## Action item:
Rewrite the passage on insects drawn to fire, starting at the words "May it not be" and stopping after "for thirteen years.", with "moon" replaced by "sun" wherever it occurs.

(Document passage Opens)

The fascination which fire and flame exercise upon certain insects is well
known, and the beautiful moths which so painfully insist on sacrificing
themselves in our candle are the commonplaces of poets and lovers. They are
generally supposed to be attracted by the light and ignorantly to rush to
their destruction; but this simple explanation does not fully account for
all the facts. Dr. Livingstone says, that "fire exercises a fascinating
effect upon some kinds of toads. They may be seen rushing into it in the
evenings, without even starting back on feeling pain. Contact with the hot
embers rather increases the energy with which they strive to gain the
hottest parts, and they never cease their struggles for the centre even
when their juices are coagulating and their limbs stiffening in the
roasting heat. Various insects also are thus fascinated; but the scorpions
may be seen coming away from the fire in fierce disgust, and they are so
irritated as to inflict at that time their most painful stings."

May it not be that flame exercises upon certain insects and animals an
influence similar to that produced upon man by the moon, rendering them mad
when subjected too long to its influence? Is not the moon the Evil Eye of
the night?

A curious story, bearing upon this subject, is told in one of a series of
interesting articles in "Household Words," called "Wanderings in India."
The author is talking with an old soldier about a cobra-capello, which has
been known to the latter for thirteen years.

"This cobra," says the soldier, "has never offered to do me any harm; and
when I sing, as I sometimes do when I am alone here at work on some tomb or
other, he will crawl up and listen for two or three hours together. One
morning, while he was listening, he came in for a good meal, which lasted
him some days."

(Document passage Closes)
(Records shown Opens)

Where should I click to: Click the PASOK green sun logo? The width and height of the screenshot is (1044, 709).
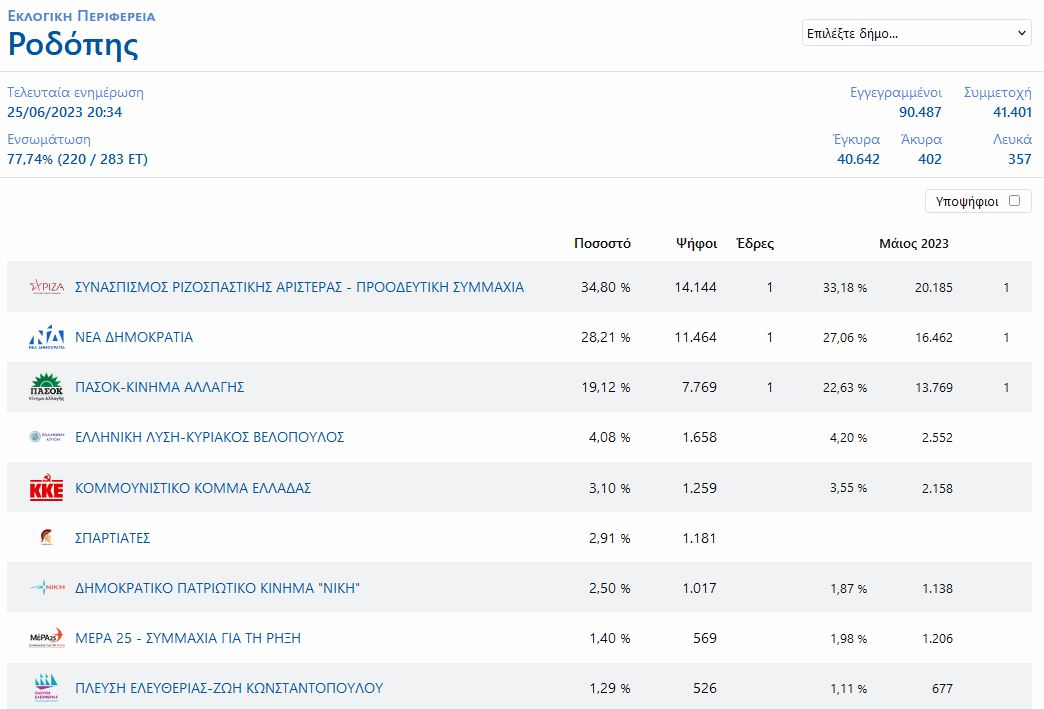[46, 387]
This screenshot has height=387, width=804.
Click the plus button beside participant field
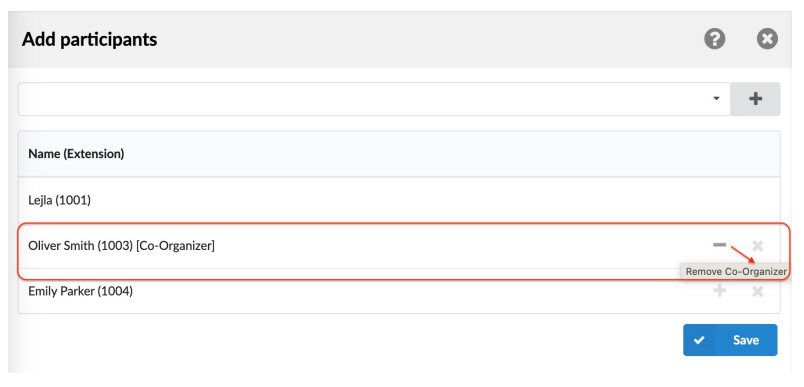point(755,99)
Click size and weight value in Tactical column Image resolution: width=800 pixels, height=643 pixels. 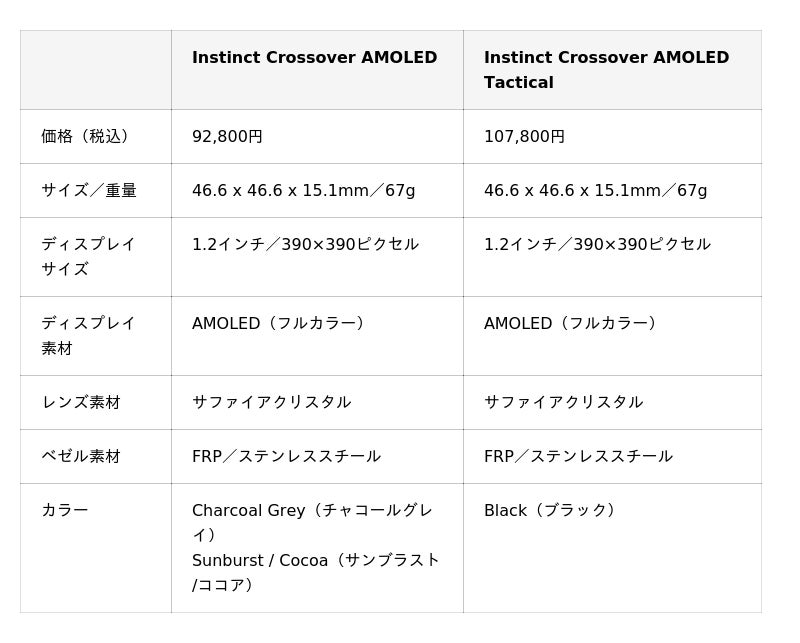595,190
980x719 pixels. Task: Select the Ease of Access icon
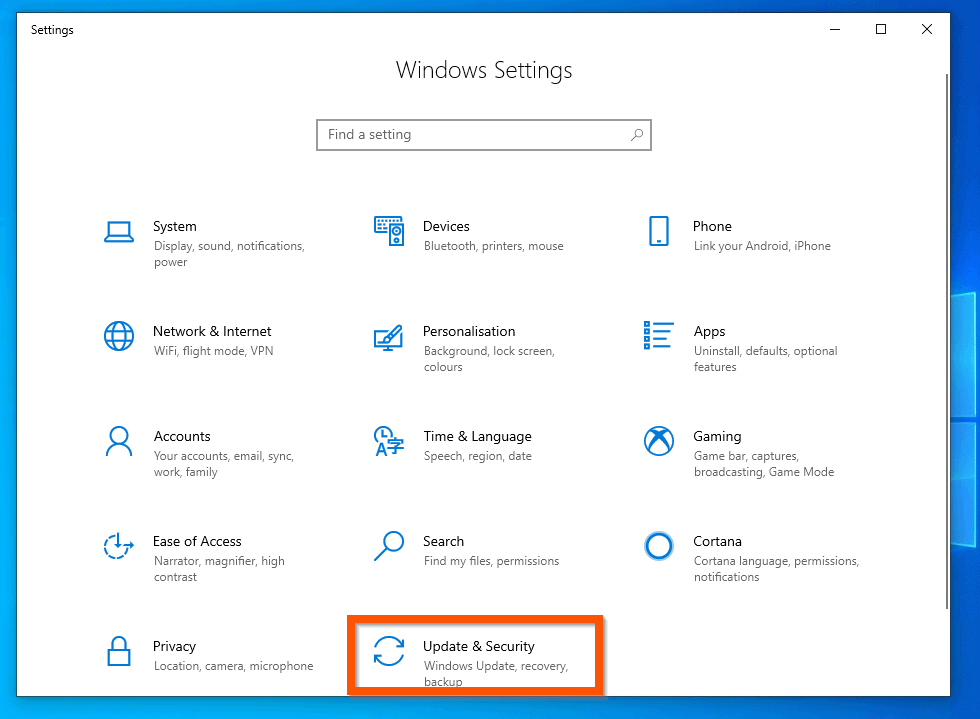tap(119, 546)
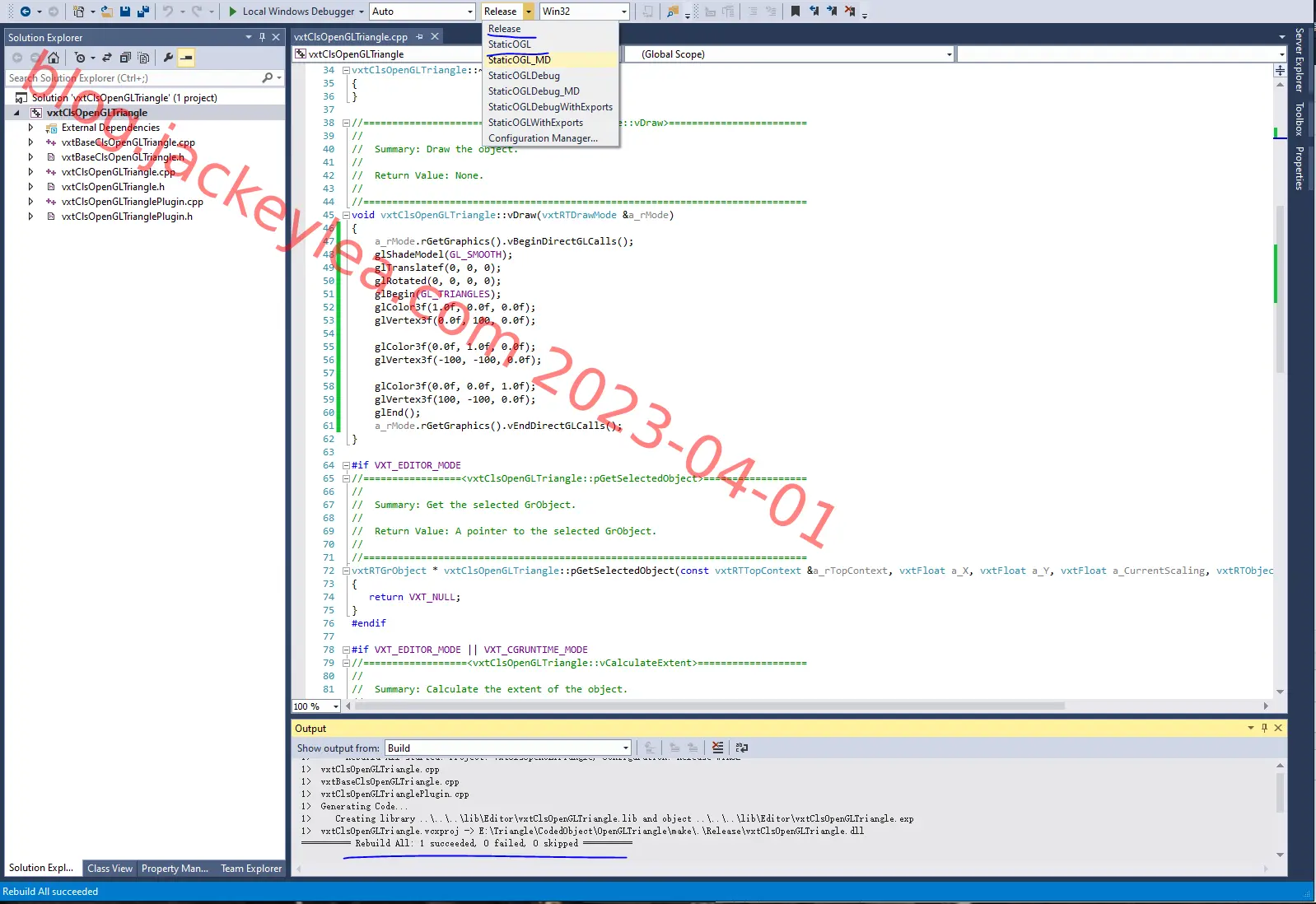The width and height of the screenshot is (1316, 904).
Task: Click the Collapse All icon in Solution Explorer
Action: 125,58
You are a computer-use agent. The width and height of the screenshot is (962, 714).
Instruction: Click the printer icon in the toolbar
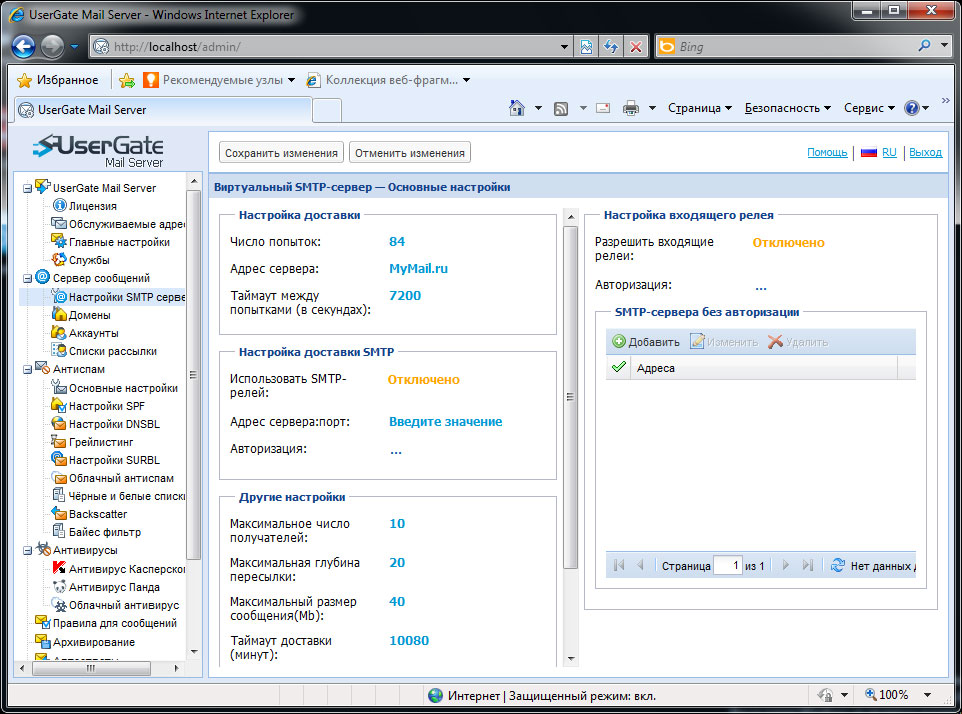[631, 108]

(Records shown Closes)
(Records shown Opens)

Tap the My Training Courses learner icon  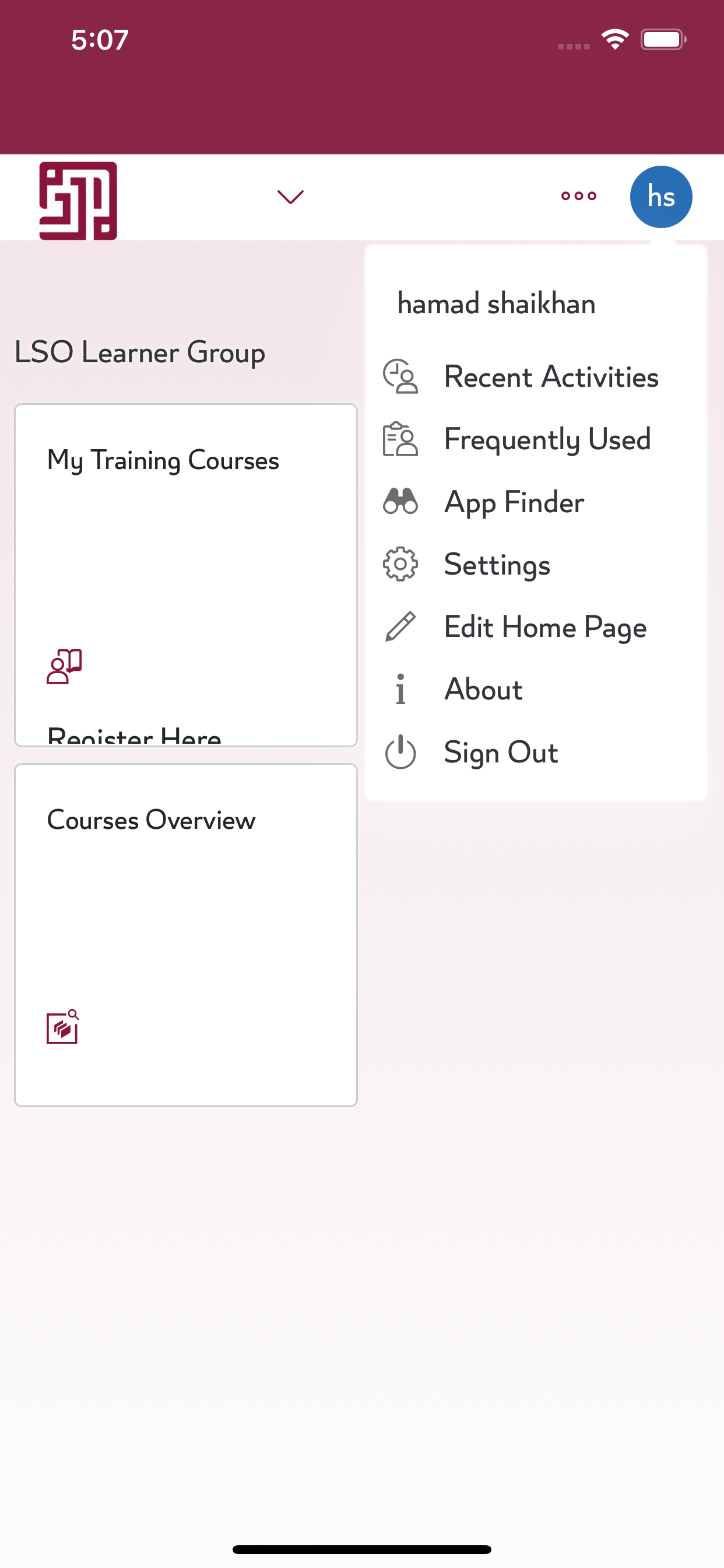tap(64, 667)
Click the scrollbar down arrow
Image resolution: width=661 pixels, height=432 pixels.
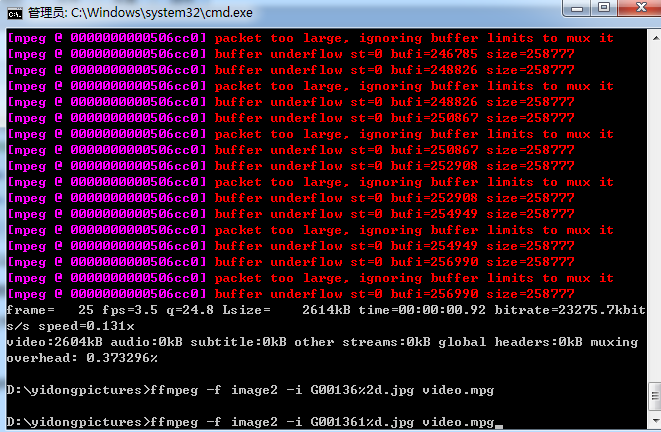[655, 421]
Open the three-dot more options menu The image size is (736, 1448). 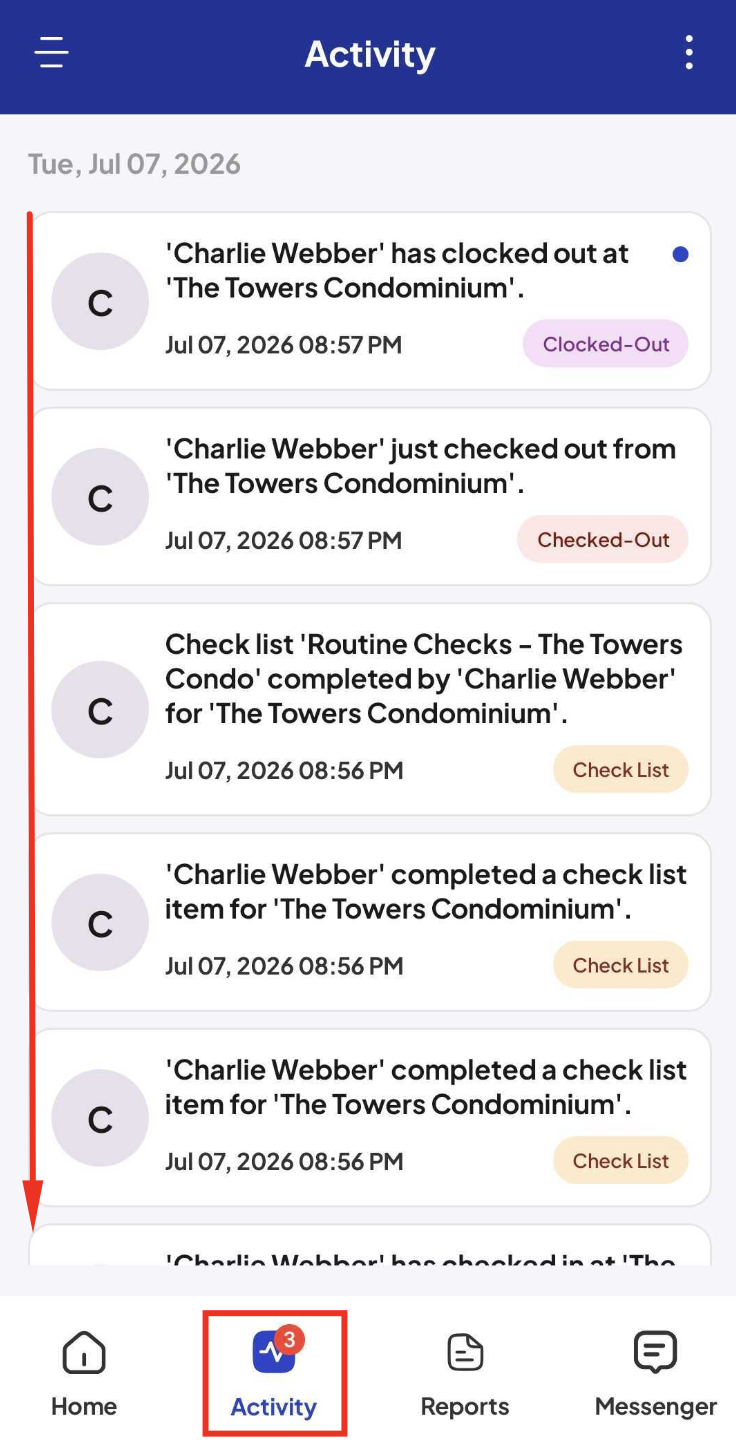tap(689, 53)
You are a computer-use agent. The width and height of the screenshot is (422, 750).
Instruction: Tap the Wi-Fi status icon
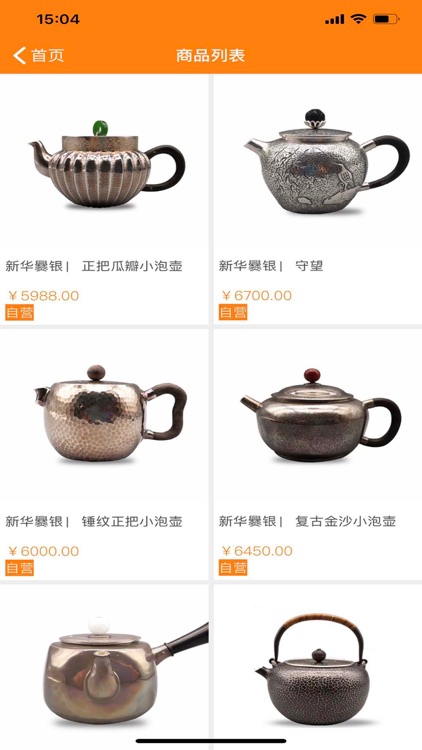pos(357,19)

(Records shown Closes)

## Result of this task:
May it not be that flame exercises upon certain insects and animals an
influence similar to that produced upon man by the sun, rendering them mad
when subjected too long to its influence? Is not the sun the Evil Eye of
the night?

A curious story, bearing upon this subject, is told in one of a series of
interesting articles in "Household Words," called "Wanderings in India."
The author is talking with an old soldier about a cobra-capello, which has
been known to the latter for thirteen years.